■ EXERCISE TASK: Copy the records below word for word, from the line that contains "You are a computer-use" through the line that contains "coord(1084,19)", with both of those lines included.

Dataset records
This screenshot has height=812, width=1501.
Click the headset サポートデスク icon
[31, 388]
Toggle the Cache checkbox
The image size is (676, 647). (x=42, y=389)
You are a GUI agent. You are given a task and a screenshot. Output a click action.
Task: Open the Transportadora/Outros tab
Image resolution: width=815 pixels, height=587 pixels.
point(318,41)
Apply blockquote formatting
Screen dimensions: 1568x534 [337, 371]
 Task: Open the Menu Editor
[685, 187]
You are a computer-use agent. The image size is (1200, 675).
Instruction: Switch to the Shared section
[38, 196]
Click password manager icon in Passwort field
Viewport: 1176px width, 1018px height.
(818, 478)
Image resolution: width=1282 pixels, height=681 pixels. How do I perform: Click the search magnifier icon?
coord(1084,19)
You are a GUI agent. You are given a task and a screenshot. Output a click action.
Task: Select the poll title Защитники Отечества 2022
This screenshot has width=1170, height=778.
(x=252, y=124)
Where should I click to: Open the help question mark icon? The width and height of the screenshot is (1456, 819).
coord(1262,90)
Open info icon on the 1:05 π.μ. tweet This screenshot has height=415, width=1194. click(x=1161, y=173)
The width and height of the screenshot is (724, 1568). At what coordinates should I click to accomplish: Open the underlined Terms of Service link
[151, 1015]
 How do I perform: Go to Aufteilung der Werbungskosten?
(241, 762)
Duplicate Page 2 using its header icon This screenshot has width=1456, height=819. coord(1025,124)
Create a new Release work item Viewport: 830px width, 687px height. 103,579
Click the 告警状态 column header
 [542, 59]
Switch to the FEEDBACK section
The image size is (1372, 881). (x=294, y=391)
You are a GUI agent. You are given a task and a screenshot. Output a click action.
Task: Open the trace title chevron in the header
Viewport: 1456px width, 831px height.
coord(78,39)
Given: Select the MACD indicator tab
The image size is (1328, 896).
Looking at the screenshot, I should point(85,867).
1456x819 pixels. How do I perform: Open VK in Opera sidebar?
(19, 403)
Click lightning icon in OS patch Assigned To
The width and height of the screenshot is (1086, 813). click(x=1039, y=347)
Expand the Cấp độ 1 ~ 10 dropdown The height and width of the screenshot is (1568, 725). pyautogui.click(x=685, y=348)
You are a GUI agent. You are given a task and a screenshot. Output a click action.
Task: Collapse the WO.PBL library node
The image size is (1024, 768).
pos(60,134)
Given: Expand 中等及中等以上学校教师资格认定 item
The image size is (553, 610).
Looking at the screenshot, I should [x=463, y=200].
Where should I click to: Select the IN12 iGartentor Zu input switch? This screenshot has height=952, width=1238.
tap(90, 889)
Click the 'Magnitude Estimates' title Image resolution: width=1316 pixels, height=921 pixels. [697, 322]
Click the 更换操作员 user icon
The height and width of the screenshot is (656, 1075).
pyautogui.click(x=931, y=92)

■ RESULT:
You are a computer-use agent. The image size is (1200, 675).
Instruction: Switch to the Shared section
[38, 196]
Click password manager icon in Passwort field
Viewport: 1176px width, 1018px height.
(818, 478)
Image resolution: width=1282 pixels, height=681 pixels. How do I perform: Click the search magnifier icon?
coord(1084,19)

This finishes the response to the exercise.